EXERCISE — Look through the records and copy every line in which "computer" appears.

[MATERIAL FOR THE TASK — start]

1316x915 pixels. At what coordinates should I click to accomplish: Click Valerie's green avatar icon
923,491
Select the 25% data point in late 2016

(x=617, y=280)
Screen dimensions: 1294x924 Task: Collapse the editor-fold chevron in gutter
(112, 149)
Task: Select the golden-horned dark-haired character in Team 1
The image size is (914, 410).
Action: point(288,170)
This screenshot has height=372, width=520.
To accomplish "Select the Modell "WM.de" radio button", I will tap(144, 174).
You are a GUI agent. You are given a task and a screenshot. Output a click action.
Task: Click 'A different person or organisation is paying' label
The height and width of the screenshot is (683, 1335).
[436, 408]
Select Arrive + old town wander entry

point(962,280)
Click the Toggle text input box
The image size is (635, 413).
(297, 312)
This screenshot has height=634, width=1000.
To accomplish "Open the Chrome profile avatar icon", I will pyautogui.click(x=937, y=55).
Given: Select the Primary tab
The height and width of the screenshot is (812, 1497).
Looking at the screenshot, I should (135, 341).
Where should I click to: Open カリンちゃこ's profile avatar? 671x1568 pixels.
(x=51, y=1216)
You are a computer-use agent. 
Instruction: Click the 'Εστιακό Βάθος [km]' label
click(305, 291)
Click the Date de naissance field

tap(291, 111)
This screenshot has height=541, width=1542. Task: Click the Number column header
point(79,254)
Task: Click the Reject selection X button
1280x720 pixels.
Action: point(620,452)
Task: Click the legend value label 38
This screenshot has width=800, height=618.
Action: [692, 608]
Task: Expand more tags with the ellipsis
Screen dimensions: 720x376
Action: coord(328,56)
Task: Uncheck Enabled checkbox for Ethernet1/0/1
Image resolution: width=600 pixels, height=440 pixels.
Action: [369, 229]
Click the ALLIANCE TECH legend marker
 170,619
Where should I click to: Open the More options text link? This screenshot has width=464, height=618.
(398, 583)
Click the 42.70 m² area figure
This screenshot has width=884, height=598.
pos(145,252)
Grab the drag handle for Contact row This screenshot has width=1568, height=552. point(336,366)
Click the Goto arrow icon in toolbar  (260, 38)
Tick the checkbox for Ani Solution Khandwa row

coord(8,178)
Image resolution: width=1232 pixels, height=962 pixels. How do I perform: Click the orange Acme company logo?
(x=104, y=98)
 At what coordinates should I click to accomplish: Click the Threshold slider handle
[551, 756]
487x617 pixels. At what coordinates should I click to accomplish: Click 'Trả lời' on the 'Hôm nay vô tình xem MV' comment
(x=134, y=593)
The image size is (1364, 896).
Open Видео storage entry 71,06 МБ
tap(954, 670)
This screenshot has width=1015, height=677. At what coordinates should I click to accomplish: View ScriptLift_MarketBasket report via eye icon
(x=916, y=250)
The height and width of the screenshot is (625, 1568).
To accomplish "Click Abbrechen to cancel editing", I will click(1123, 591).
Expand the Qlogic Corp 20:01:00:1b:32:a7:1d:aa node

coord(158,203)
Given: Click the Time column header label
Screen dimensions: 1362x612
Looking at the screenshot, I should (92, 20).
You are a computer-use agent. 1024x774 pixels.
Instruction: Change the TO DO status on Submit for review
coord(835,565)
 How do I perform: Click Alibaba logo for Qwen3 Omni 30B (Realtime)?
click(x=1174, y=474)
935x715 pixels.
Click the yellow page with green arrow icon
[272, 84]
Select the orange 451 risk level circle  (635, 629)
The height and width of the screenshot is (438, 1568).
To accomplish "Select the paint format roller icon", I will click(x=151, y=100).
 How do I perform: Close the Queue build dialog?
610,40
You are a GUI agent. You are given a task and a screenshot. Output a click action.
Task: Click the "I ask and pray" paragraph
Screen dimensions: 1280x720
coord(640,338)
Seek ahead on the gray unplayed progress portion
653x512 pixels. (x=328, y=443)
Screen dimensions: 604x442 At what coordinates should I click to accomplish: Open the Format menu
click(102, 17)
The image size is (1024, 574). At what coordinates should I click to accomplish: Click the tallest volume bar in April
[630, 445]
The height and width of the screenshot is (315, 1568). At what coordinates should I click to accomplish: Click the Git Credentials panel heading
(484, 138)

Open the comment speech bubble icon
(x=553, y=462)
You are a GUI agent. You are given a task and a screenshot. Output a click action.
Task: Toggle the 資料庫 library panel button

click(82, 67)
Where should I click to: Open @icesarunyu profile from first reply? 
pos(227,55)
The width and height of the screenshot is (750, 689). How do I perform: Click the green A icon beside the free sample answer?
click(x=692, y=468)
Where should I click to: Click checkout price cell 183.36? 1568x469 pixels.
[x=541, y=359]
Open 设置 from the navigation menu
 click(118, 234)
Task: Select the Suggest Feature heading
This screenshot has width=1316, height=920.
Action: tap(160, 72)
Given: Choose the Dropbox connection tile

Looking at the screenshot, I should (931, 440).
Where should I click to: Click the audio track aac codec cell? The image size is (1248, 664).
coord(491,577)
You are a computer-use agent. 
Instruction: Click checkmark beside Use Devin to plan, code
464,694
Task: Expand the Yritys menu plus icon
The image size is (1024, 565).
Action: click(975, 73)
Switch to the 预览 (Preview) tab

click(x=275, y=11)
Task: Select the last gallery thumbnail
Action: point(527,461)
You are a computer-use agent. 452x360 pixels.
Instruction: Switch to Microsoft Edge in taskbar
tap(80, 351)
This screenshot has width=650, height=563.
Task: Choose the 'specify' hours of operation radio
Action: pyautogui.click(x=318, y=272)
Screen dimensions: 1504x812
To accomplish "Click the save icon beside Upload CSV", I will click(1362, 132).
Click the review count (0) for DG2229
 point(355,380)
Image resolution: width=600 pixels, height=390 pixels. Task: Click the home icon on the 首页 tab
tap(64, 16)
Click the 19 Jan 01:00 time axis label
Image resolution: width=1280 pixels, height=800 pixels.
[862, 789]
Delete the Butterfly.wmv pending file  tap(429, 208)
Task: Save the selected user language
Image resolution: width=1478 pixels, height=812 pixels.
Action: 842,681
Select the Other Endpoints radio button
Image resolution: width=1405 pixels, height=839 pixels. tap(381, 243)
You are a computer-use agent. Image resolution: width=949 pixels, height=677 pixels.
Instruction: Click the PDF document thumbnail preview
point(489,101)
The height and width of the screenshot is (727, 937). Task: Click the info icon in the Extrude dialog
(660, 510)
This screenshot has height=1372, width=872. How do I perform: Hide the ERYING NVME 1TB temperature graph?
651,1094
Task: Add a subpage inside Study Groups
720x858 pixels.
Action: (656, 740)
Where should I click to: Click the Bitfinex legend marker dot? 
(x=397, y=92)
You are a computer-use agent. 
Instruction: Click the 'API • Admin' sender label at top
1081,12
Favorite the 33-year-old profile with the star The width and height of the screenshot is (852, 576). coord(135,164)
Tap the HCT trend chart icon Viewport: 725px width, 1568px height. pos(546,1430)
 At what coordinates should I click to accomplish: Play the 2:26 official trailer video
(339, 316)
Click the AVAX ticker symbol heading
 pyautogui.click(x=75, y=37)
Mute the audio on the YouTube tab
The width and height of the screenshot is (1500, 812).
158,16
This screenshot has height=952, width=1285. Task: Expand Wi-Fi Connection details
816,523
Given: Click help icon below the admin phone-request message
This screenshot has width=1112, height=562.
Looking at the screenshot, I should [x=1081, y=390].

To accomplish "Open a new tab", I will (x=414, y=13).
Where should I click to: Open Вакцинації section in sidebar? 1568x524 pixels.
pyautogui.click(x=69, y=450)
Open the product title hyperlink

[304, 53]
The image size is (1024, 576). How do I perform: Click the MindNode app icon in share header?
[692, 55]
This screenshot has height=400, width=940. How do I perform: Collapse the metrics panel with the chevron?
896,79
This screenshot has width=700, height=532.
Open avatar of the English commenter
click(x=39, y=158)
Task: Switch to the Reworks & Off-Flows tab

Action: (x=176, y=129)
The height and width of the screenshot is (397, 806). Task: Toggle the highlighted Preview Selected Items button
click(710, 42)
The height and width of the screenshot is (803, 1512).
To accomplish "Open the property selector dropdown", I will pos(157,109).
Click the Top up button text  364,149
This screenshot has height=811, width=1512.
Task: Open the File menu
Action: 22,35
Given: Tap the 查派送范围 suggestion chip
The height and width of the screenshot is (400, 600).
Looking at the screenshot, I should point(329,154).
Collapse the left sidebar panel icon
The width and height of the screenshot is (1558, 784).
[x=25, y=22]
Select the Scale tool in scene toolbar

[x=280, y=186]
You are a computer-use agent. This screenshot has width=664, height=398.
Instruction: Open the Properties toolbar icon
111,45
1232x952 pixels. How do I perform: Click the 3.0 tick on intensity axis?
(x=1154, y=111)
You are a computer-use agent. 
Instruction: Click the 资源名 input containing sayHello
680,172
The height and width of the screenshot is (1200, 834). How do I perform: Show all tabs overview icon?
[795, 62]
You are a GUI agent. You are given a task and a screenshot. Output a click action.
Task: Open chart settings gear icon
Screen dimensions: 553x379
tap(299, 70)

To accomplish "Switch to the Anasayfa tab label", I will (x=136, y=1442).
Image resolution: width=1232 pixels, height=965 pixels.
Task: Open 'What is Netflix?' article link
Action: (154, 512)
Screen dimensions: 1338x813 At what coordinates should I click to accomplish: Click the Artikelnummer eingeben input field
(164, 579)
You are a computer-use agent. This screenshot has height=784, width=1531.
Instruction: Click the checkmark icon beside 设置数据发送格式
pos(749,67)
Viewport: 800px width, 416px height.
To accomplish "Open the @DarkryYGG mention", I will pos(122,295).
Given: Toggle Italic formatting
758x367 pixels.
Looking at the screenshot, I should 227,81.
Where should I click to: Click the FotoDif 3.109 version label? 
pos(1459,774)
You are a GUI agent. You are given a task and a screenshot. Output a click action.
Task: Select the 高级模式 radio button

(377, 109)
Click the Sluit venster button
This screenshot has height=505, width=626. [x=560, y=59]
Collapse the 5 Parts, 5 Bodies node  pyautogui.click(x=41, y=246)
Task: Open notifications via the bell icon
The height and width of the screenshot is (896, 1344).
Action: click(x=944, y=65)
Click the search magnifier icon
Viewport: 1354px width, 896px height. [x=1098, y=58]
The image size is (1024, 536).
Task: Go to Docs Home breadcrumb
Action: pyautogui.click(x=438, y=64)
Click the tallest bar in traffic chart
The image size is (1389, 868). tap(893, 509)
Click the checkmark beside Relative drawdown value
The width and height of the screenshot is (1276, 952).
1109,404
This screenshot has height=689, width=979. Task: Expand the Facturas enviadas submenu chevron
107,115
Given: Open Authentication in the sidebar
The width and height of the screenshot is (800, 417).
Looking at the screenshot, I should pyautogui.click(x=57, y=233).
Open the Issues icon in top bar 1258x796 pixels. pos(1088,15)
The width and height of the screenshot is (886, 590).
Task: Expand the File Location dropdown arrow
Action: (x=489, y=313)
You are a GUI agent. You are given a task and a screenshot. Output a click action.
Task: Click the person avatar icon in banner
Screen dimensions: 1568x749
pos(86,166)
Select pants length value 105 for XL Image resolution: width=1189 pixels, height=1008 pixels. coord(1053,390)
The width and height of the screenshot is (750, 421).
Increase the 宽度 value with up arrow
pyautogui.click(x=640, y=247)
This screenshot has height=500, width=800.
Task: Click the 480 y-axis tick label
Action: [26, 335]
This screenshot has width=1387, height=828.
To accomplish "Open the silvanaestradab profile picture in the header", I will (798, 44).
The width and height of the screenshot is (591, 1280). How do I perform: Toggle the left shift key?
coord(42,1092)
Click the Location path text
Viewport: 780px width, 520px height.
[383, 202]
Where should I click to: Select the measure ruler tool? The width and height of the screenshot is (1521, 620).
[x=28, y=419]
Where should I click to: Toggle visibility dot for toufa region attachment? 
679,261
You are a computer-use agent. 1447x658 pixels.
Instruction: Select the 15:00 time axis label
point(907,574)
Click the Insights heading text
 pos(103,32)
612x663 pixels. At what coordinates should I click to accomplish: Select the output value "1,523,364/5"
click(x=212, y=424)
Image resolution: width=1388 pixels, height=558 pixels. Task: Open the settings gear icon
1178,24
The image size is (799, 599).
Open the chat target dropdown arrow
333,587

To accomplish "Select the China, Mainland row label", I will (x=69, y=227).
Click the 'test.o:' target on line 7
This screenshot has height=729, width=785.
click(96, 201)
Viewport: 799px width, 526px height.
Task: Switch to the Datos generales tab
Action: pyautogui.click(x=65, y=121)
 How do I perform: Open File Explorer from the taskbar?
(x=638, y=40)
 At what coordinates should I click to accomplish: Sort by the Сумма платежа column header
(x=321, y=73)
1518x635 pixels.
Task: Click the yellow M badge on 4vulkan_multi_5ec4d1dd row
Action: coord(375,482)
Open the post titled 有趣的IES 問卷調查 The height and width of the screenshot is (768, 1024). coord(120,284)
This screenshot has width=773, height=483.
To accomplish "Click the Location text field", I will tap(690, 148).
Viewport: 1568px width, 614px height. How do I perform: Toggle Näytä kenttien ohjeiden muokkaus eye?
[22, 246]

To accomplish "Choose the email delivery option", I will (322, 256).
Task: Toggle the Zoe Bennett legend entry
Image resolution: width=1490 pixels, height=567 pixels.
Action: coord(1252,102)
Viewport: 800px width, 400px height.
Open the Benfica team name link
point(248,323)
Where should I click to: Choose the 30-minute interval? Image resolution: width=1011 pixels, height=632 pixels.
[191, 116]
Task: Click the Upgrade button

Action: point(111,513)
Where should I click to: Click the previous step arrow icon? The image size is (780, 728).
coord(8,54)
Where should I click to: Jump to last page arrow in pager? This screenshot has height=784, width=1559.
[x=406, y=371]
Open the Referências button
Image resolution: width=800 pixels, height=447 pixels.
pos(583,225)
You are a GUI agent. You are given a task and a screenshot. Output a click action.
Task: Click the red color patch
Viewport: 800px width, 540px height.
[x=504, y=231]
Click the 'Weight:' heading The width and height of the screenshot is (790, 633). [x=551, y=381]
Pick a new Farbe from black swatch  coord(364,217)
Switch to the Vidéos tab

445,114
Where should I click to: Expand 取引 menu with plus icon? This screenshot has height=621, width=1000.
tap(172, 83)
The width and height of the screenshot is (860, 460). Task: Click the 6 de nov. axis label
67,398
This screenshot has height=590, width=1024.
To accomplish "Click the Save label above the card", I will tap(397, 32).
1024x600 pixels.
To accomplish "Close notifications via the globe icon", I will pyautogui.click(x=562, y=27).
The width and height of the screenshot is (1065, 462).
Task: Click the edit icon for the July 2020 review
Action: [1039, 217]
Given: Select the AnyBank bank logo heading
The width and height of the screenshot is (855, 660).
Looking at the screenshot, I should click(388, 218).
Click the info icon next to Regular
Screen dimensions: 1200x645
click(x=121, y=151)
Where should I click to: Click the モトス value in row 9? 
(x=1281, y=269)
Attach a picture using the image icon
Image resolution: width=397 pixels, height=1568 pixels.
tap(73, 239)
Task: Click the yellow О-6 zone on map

[MATERIAL FOR THE TASK — finish]

FINISHED EXERCISE —
You are a computer-use agent. 
You are a computer-use agent. 1024x774 pixels.
You are a computer-use agent. 
You are a computer-use agent. 452x360 pixels.
You are a computer-use agent. Image resolution: width=949 pixels, height=677 pixels.
You are a computer-use agent. 
You are a computer-use agent. This screenshot has width=664, height=398.
You are a computer-use agent. 
You are a computer-use agent. This screenshot has height=784, width=1531.
You are a computer-use agent. 1447x658 pixels.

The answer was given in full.